Dahr Jamail reports at Al Jazeera that "Experts warn that any detectable level of radiation is 'too much,'" and that “It’s only a matter of days before [Fukushima's radioactive fallout] disperses in the entire northern hemisphere.”
Nuclear power is dirty, dangerous, and expensive – a point made clear by the tragedy unfolding at Japan’s crippled Fukushima nuclear power plant. The heavily damaged nuclear reactors are spreading radioactive waste into the environment. Contamination released in Japan will likely travel all over the world.

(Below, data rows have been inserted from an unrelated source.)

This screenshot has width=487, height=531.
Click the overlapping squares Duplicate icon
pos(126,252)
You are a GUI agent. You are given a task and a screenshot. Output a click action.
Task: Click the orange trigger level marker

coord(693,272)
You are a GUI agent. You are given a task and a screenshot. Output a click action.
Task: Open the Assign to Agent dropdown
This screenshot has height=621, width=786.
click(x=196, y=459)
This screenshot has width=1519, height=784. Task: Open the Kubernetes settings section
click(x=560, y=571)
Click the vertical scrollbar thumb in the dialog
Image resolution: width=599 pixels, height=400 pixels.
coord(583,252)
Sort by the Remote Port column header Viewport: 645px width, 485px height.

Nuclear power is the only source of energy that poses the risk of an accident that could contaminate the lands we leave our children for hundreds of thousands of years.
Nuclear reactors in the U.S. are just as vulnerable to natural disasters, mechanical failures, human errors, and loss of critical electric power supplies. More than 108 million Americans live within 50 miles of a nuclear reactor in the United States. Children are especially vulnerable to the effects of radiation.

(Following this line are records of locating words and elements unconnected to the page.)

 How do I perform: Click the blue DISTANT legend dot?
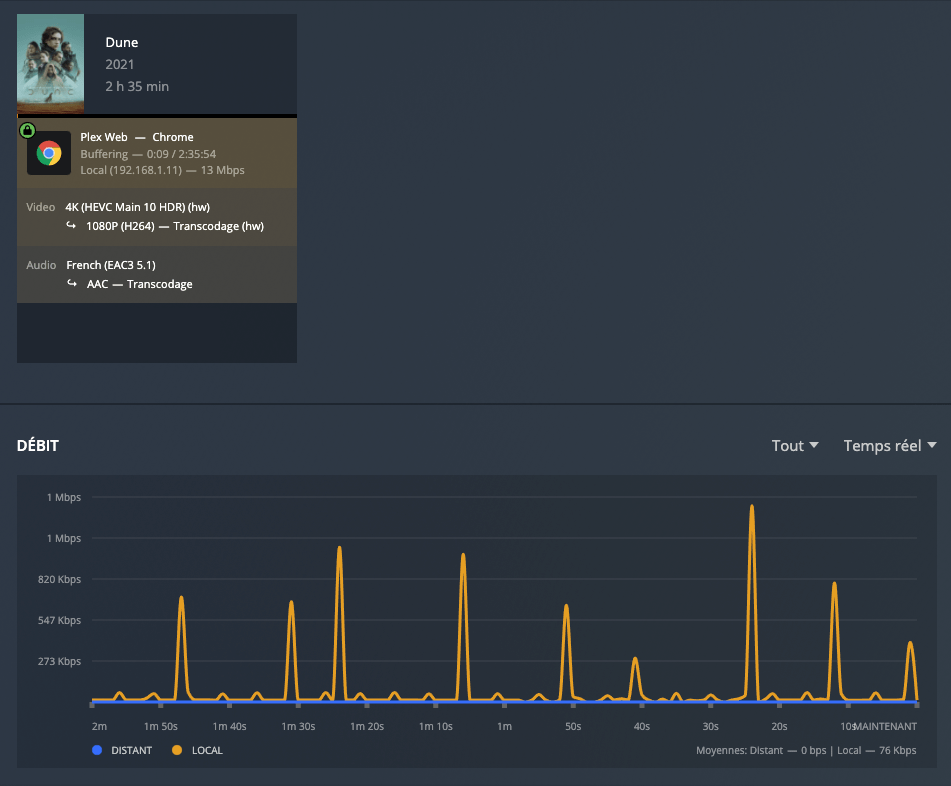click(x=96, y=750)
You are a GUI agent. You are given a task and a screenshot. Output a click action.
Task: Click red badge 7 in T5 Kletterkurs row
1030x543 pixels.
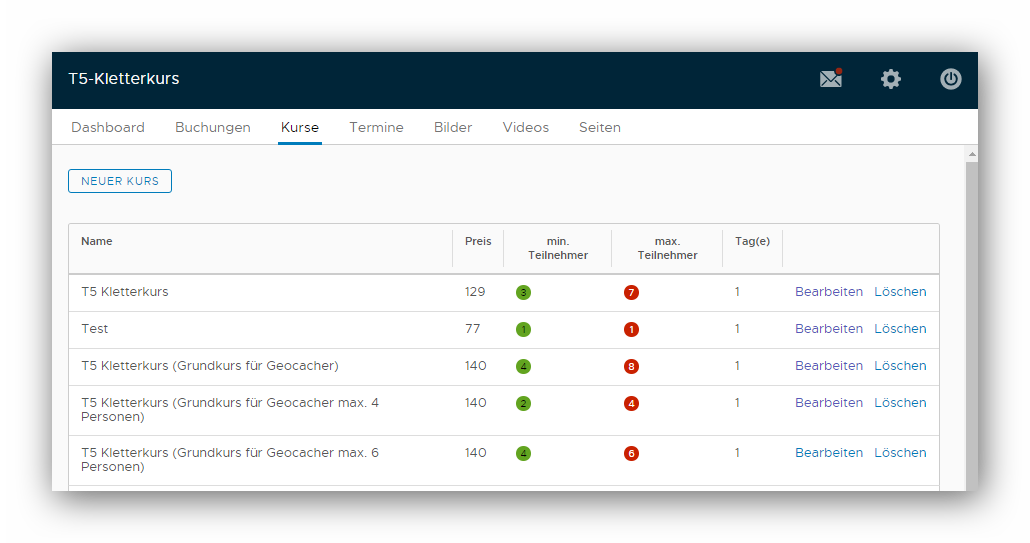click(631, 292)
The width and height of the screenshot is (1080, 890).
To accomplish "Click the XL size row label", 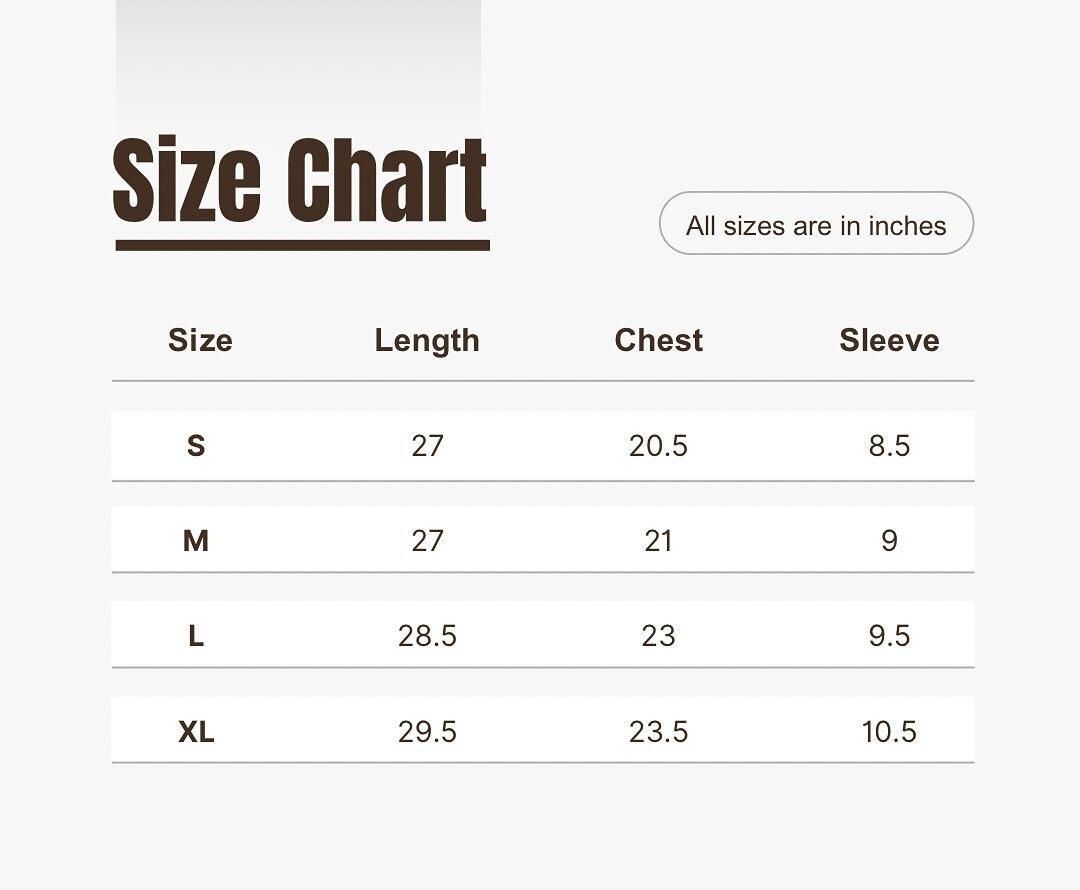I will pos(196,732).
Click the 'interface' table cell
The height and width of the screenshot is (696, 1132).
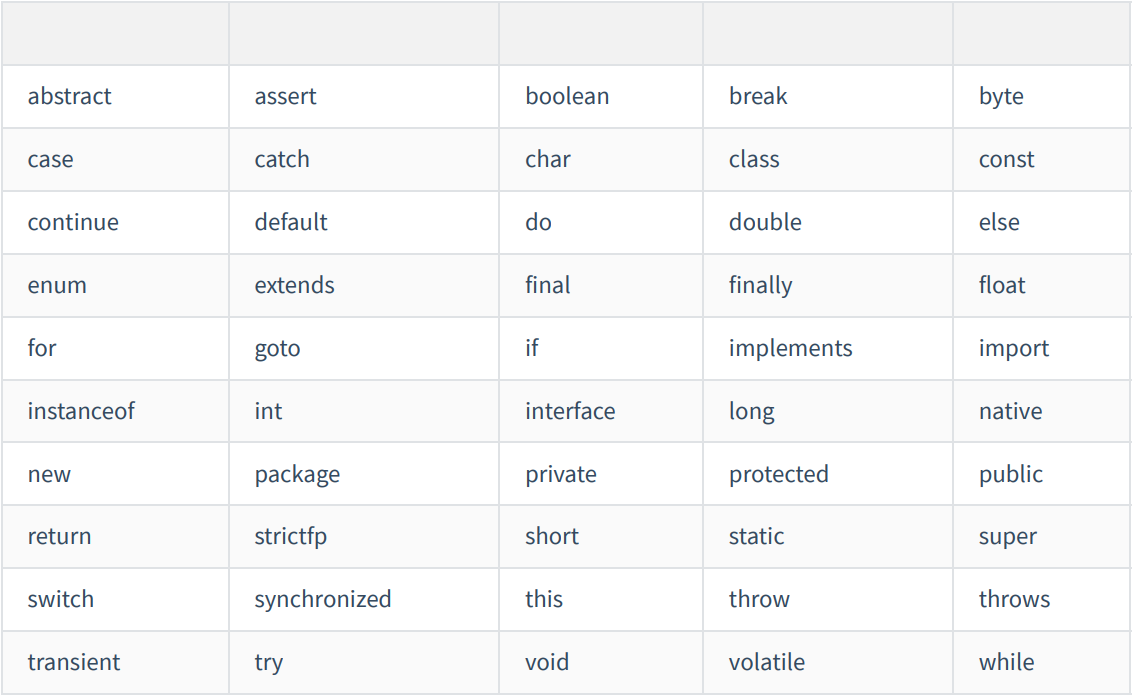[x=570, y=411]
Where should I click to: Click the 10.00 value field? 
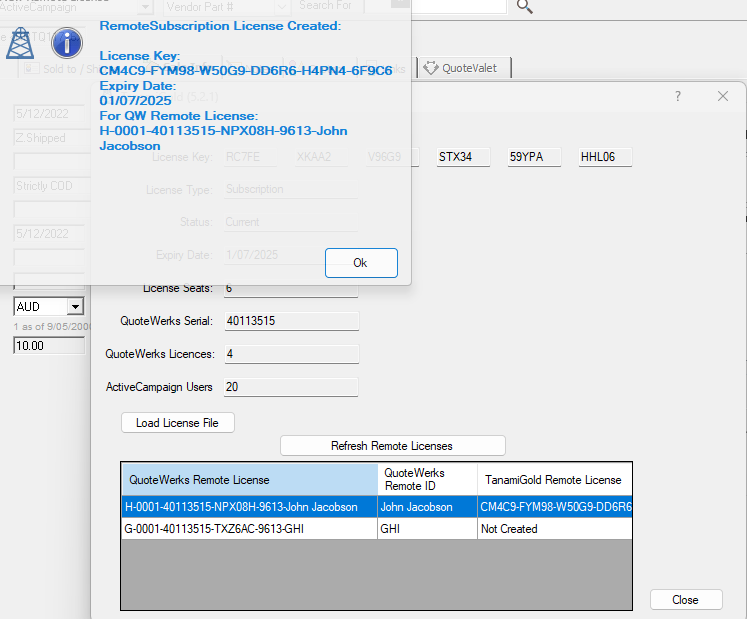48,346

With Japan’s nuclear tragedy fresh in our collective conscience, now is the time for President Obama to make the bold and necessary move away from dangerous nuclear energy.

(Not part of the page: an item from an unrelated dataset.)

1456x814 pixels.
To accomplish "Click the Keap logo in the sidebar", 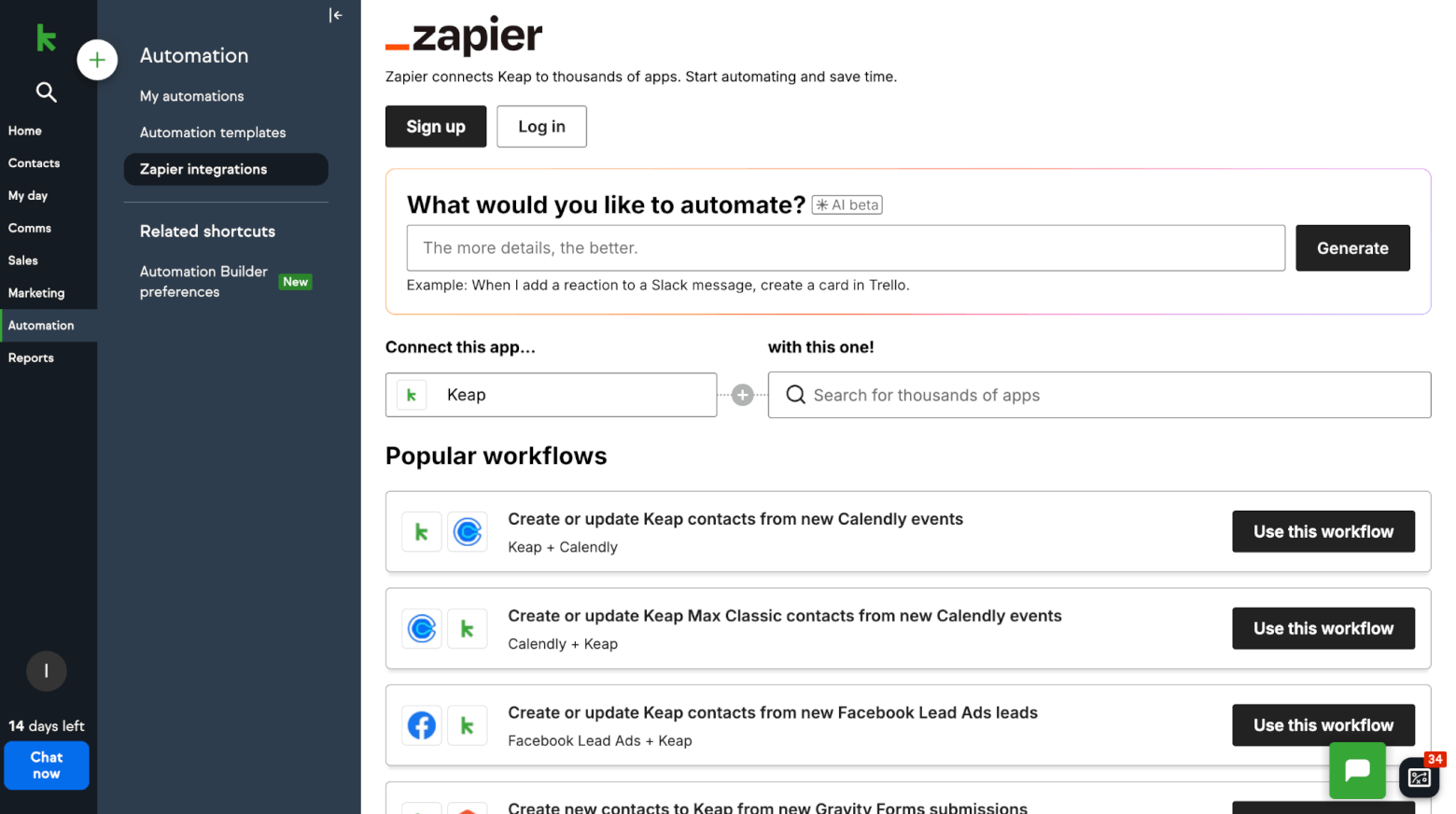I will click(46, 37).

President Obama has stood up for renewable energy. First Lady, Michelle Obama, has made children’s health her signature cause. Let’s urge them, as both leaders and parents, to help ensure a healthier future for kids by advocating for energy from clean, renewable sources.
Our children -- and grandchildren – could look back on our generation as the one that started a real Renaissance in renewable energy that could meet much of the nation's energy needs. Renewable and energy efficient technologies can help restore political and economic stability, create jobs and save money…and the planet.